- The cover to The DNAgents #1 by Will Meugniot and Al Gordon

Publication information
- Publisher: Eclipse Comics (1983–1988) Antarctic Press (1994)
- First appearance: DNAgents #1 (March 1983)
- Created by: Mark Evanier Will Meugniot

In-story information
- Species: Genetically engineered humans

Publication information
- Publisher: Eclipse Comics
- Schedule: Monthly
- Format: Ongoing series
- No. of issues: 24 (The DNAgents) 17 (The New DNAgents)
- Main character(s): Amber Rainbow Sham Surge Tank

Creative team
- Written by: Mark Evanier
- Artist(s): Will Meugniot Mitch Schauer Erik Larsen
- Editor: Cat Yronwode

= The DNAgents =

Comic book title published by Eclipse Comics

The DNAgents is a comic-book series created by writer Mark Evanier and artist Will Meugniot and published by Eclipse Comics from 1983. The series centers on a team of superheroes created through genetic engineering by the Matrix Corporation to act as superhuman enforcers for the head of the company.

==Publication history==

The DNAgents by Will Meugniot

Both Marvel Comics and DC Comics expressed interest in publishing The DNAgents, but Evanier and Meugniot decided against signing with them because they would have had to give up the TV and merchandising rights, and since both had extensive backgrounds and contacts in the television industry, they were confident that they would be able to sell DNAgents as a TV series without help from a publisher. Mike Friedrich served as an agent for Evanier and Meugniot, submitting The DNAgents to five different publishers. When all five offered to publish it, they decided on large independent publisher Eclipse Comics for the amount of creative freedom they were ready to allow and for their strong plan for promoting the series.

Eclipse published DNAgents from March 1983 to July 1985, reaching 24 issues. After drawing the first 14 issues, Meugniot moved to other projects. Richard Howell, Dan Spiegle, Jerry Ordway and Mitch Schauer were among the artists to guest on the title, with the final issue featuring a cover by Dave Stevens. The series was then relaunched as The New DNAgents with a new #1 and Schauer as the main artist. The comic was initially as part of Eclipse's line of 75¢ titles - though the price proved unsustainable and the title reverted to 95¢ from #7. The New DNAgents ran to 17 issues, and featured guest art from Chuck Patton, Mike Sekowsky, Rick Hoberg before Erik Larsen became the regular artist for the final five issues - among his earliest paid professional work.

Further spin-offs included Crossfire (26 issues between May 1984 and February 1988), the 4-issue mini-series Surge and Crossfire and Rainbow, and the stereoscopy one-shot Three Dimensional DNAgents.

In 1994, Antarctic Press released a single issue retelling their story; this had originally been produced as a sample strip for pitching to TV networks.

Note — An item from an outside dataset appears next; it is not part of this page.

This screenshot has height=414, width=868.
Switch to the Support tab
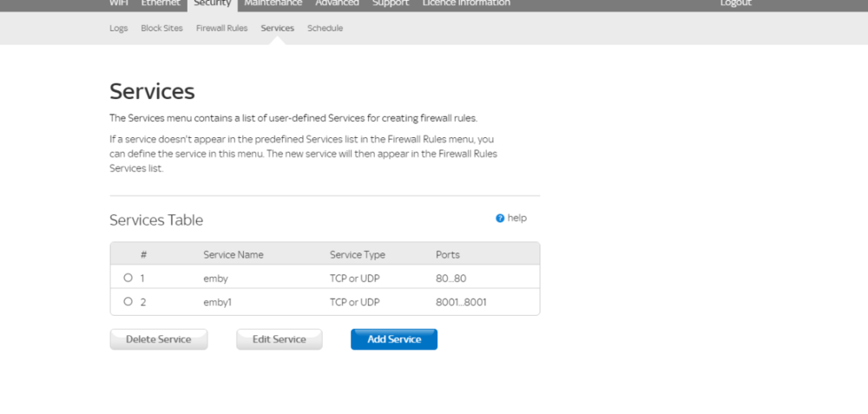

The DNAgents reappeared in a brief cameo appearance as guests at the wedding of Barbaric and Ricochet in the Savage Dragon comic series. In 2004, About Comics reprinted several issues in digest form, and in June 2006, reprinted issues were collected into DNAgents Volume 1 by Image Comics.

==Characters==
===DNAgents===
- Tank: The team's gentle giant with super-strength, and an armored weapon suit. Socially awkward, he seeks friendship and love with other people.
- Surge: An impulsive, arrogant hothead who can control and generate electricity.
- Amber: She could manipulate magnetic energy to create shields or energy blasts, or enable her to fly. Very outgoing, social and curious.
- Rainbow: A telepath who can create and manipulate illusions, and dabbled in nude modeling.
- Sham: The youngster of the team, and a shapeshifter and infiltration agent. However, he suffers from a strong, nearly crippling shyness of strangers, and considers the rest of his team the only people he can trust. He is also extremely sensitive to bright lights.

===Others===
- Crossfire was a frequent guest character, and a romantic interest for Rainbow.
- In issue #13, an attempt to create a new DNAgent resulted in Snafu, who later became a pet to Sham.
- In issue #14, the DNAgents engaged in a "non-crossover" with the Teen Titans comic where each team faced a homage of the other with the DNAgents meeting up with "Project Youngblood" while the Titans dealt with the genetically-engineered "ReCombatants" in Tales of the Teen Titans #48. At the end of both stories, the homage/parody teams sacrificed themselves to save the main heroes.

==Other media==
- CBS expressed interest in a live-action pilot of DNAgents for the Fall 1985 season. Meugniot was hired to storyboard the opening sequence, while Irvin Kershner was linked to a role as director. However, the pilot was never made.
- In 1986 a sourcebook was printed by Fantasy Games Unlimited for using the characters with their Villains and Vigilantes superhero role playing game. This book also contained conversion notes for Champions and Superworld RPGs.